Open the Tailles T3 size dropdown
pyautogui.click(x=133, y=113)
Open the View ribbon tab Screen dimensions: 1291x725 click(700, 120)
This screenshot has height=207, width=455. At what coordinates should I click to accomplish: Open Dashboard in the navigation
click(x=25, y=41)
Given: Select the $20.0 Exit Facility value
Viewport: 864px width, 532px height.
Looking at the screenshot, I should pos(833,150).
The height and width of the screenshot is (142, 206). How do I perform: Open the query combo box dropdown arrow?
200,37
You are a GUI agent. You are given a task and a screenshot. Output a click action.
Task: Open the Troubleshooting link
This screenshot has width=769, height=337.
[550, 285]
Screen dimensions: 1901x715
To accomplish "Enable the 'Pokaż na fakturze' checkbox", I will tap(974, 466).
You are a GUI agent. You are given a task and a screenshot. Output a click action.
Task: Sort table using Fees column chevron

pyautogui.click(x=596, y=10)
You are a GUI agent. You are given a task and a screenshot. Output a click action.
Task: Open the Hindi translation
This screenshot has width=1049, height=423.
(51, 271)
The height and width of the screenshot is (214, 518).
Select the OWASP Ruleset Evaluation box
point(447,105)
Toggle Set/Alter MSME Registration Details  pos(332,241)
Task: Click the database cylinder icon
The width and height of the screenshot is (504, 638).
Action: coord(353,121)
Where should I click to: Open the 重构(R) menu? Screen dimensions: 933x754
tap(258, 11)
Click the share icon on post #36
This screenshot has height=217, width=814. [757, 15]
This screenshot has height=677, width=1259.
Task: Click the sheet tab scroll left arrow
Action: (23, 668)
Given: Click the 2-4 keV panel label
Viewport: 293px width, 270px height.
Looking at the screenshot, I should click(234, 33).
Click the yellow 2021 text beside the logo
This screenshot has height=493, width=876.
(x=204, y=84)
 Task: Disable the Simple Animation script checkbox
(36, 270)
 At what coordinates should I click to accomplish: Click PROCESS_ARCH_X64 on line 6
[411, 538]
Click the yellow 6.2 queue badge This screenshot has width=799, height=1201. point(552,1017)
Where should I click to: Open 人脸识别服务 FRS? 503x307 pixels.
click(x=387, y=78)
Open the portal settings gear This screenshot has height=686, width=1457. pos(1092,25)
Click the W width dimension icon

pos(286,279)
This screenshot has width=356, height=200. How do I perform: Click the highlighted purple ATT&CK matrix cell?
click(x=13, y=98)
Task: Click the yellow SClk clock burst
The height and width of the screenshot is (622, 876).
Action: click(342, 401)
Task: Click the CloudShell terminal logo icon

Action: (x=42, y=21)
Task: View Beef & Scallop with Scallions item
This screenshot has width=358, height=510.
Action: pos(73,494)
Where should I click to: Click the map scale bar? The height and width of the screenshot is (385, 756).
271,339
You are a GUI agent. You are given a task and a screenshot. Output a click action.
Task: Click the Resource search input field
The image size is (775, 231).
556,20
* * * * *
→ Task objective
Print the full listing again, word for word.

→ Answer space
Open the Tailles T3 size dropdown
pyautogui.click(x=133, y=113)
Open the View ribbon tab Screen dimensions: 1291x725 click(700, 120)
This screenshot has height=207, width=455. At what coordinates should I click to accomplish: Open Dashboard in the navigation
click(x=25, y=41)
Given: Select the $20.0 Exit Facility value
Viewport: 864px width, 532px height.
Looking at the screenshot, I should pos(833,150).
The height and width of the screenshot is (142, 206). How do I perform: Open the query combo box dropdown arrow?
200,37
You are a GUI agent. You are given a task and a screenshot. Output a click action.
Task: Open the Troubleshooting link
This screenshot has width=769, height=337.
[550, 285]
Screen dimensions: 1901x715
To accomplish "Enable the 'Pokaż na fakturze' checkbox", I will tap(974, 466).
You are a GUI agent. You are given a task and a screenshot. Output a click action.
Task: Sort table using Fees column chevron

pyautogui.click(x=596, y=10)
You are a GUI agent. You are given a task and a screenshot. Output a click action.
Task: Open the Hindi translation
This screenshot has width=1049, height=423.
(51, 271)
The height and width of the screenshot is (214, 518).
Select the OWASP Ruleset Evaluation box
point(447,105)
Toggle Set/Alter MSME Registration Details  pos(332,241)
Task: Click the database cylinder icon
The width and height of the screenshot is (504, 638).
Action: coord(353,121)
Where should I click to: Open the 重构(R) menu? Screen dimensions: 933x754
tap(258, 11)
Click the share icon on post #36
This screenshot has height=217, width=814. [757, 15]
This screenshot has height=677, width=1259.
Task: Click the sheet tab scroll left arrow
Action: (23, 668)
Given: Click the 2-4 keV panel label
Viewport: 293px width, 270px height.
Looking at the screenshot, I should click(234, 33).
Click the yellow 2021 text beside the logo
This screenshot has height=493, width=876.
(x=204, y=84)
 Task: Disable the Simple Animation script checkbox
(36, 270)
 At what coordinates should I click to accomplish: Click PROCESS_ARCH_X64 on line 6
[411, 538]
Click the yellow 6.2 queue badge This screenshot has width=799, height=1201. point(552,1017)
Where should I click to: Open 人脸识别服务 FRS? 503x307 pixels.
click(x=387, y=78)
Open the portal settings gear This screenshot has height=686, width=1457. pos(1092,25)
Click the W width dimension icon

pos(286,279)
This screenshot has width=356, height=200. How do I perform: Click the highlighted purple ATT&CK matrix cell?
click(x=13, y=98)
Task: Click the yellow SClk clock burst
The height and width of the screenshot is (622, 876).
Action: click(342, 401)
Task: Click the CloudShell terminal logo icon

Action: (x=42, y=21)
Task: View Beef & Scallop with Scallions item
This screenshot has width=358, height=510.
Action: pos(73,494)
Where should I click to: Click the map scale bar? The height and width of the screenshot is (385, 756).
271,339
You are a GUI agent. You are given a task and a screenshot. Output a click action.
Task: Click the Resource search input field
The image size is (775, 231).
556,20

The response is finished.